Whose handwriting had it been in? Her father's? Her mother's? Something about that note had been…wrong.
She got the notebook out and started going through it, carefully, page by page. Everything was in there. Her father's neat diagrams for spellcasting equipment that she and Molly were supposed to create and power that would counter the constant downflow of poisoned energy from Kerras. Ideas for chains of stations connected together around each living downworld and linked together—years worth of work for two people, and only Molly could power the thing, and only Lauren could connect it.
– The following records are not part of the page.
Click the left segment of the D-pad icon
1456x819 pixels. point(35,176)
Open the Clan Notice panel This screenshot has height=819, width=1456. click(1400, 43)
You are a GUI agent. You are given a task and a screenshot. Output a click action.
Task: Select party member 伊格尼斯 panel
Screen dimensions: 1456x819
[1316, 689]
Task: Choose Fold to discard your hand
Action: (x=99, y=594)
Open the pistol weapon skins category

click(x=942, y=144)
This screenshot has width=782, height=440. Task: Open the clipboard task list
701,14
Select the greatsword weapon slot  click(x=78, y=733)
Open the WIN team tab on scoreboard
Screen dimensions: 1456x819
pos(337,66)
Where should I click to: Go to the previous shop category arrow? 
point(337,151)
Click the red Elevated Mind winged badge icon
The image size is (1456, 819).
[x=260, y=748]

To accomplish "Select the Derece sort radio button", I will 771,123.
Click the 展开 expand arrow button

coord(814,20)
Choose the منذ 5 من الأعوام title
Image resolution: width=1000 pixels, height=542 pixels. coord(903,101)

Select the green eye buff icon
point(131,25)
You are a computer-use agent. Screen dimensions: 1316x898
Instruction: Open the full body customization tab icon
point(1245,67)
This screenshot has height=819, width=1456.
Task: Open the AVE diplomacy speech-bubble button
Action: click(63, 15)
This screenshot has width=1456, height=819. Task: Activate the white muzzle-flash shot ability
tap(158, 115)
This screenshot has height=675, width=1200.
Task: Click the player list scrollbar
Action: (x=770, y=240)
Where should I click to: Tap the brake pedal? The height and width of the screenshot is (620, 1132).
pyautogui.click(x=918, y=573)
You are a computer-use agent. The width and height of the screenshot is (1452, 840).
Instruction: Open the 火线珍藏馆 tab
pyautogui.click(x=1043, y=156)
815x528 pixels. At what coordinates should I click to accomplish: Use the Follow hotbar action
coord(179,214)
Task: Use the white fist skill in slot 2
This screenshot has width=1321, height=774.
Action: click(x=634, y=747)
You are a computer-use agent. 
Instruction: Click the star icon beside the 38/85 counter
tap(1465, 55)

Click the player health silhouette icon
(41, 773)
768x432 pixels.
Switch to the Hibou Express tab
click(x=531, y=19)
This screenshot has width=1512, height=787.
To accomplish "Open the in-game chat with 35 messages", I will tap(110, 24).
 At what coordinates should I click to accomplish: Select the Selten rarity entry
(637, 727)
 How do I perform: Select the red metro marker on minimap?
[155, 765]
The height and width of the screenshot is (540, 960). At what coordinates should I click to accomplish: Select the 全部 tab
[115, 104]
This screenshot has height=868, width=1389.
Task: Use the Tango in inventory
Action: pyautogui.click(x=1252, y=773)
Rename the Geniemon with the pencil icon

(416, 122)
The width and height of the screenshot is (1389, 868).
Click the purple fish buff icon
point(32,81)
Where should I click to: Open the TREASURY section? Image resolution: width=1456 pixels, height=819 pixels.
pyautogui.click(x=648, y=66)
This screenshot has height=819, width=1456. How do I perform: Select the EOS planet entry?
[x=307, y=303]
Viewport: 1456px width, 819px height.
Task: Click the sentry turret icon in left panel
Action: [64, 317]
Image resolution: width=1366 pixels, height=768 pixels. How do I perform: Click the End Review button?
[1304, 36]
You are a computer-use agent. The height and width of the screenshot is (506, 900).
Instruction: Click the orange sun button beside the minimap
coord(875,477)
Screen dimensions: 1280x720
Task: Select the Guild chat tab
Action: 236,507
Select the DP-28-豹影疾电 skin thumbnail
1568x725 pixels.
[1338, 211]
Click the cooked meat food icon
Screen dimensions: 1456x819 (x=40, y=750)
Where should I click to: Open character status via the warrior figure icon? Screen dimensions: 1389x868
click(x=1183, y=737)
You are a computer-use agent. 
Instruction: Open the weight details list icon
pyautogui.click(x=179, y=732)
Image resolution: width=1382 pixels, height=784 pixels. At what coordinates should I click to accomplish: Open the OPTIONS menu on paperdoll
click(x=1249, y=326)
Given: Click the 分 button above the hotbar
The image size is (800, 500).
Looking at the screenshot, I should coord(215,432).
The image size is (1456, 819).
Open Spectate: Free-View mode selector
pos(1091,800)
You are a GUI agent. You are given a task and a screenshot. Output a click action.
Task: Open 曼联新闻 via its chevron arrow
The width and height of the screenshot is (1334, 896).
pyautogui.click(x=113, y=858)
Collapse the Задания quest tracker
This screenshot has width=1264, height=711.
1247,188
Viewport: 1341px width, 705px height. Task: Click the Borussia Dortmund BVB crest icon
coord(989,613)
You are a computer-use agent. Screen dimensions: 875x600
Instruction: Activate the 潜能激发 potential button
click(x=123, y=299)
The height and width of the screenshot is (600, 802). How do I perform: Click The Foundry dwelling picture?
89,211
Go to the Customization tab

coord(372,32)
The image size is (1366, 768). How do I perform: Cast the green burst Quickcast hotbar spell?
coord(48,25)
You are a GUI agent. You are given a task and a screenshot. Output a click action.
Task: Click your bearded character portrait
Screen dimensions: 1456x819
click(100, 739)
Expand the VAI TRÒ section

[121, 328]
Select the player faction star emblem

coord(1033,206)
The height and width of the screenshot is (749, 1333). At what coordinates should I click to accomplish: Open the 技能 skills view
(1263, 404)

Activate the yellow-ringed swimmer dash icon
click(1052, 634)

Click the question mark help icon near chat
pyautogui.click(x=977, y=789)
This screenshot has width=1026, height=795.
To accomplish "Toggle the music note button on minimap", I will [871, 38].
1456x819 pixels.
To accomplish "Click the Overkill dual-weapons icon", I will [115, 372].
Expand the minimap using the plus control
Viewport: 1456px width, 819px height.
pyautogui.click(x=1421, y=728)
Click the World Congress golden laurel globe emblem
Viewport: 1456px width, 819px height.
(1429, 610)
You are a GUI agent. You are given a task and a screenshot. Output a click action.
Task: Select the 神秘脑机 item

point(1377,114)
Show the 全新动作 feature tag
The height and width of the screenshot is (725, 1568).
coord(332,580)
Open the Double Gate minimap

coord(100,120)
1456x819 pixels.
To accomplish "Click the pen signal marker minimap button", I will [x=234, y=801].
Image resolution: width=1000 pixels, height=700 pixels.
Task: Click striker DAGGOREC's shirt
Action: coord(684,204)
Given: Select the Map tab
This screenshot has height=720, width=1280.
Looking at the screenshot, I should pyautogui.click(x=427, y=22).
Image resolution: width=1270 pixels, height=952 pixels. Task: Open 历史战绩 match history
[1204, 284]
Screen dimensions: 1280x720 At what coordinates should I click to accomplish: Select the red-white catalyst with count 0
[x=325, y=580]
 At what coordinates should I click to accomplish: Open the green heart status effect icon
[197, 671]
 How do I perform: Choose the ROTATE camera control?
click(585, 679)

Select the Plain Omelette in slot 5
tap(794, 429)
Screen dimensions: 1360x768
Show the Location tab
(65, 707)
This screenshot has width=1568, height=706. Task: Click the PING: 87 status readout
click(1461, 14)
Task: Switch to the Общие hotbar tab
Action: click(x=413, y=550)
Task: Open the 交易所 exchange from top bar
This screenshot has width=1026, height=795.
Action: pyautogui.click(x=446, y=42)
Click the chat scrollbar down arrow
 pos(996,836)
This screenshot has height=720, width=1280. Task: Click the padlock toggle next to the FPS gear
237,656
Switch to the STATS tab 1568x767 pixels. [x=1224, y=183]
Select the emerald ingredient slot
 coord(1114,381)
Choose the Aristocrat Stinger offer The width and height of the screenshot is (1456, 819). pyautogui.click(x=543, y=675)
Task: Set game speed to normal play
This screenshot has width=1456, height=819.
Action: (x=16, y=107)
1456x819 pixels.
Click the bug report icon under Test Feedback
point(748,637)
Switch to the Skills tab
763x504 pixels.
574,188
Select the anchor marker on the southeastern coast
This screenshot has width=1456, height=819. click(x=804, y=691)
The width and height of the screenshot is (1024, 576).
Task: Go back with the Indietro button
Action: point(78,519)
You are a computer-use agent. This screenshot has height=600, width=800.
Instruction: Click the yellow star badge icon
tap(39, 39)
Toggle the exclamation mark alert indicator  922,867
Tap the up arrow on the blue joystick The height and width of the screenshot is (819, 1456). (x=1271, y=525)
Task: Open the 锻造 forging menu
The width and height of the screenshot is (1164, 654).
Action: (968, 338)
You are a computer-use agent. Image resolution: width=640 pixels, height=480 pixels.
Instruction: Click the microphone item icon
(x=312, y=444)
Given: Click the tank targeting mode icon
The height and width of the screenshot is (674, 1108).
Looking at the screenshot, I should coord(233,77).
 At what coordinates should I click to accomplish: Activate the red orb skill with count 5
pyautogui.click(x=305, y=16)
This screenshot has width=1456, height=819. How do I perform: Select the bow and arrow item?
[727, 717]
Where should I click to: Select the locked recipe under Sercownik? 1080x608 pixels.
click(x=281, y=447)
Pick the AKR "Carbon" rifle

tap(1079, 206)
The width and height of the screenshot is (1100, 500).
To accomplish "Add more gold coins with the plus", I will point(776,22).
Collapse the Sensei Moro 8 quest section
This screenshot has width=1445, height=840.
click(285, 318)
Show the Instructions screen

It all seemed so complicated, so fragile, so doomed to failure. Even had Molly survived, how could they manage the resources, the time, the effort and coordination for such a massive undertaking in time to save their dying world?
But the knot in her gut felt hopeful.
So what in hell had dragged her from bed with a sudden stupid feeling of hope?
Page by page she moved through t
he old notebook, and then, on the outer margin of a page in which her father was complaining bitterly of a failure in one of his experiments, the line she'd been seeking. "It's all bullshit, except for this."
But the marginal line was in her mother's handwriting. Her mother, who in Lauren's entire life had never uttered a word that might even be mistaken for a curse word. Marion did not even say, "Heck," for heck was simply a substitute for Hell. She did not say "darn." She did not say "jeez" or "sheesh." And she most assuredly had never uttered the word "bullshit" in anyone's hearing except, perhaps, for God.
This had been a woman who didn't fart.
It's all bullshit, except for this.
Her mother's handwriting, formed by the Palmer method and ingrained from years of teaching it to resistant fifth-and sixth-graders, could in no way be mistaken for her father's narrow, heavy-fisted scrawl. Lauren could tell whether her mother or father had written a passage in the dark, just by running her finger along the back side of the paper. If it felt like Braille, her father had written it. So the words were her mother's, and yet they weren't.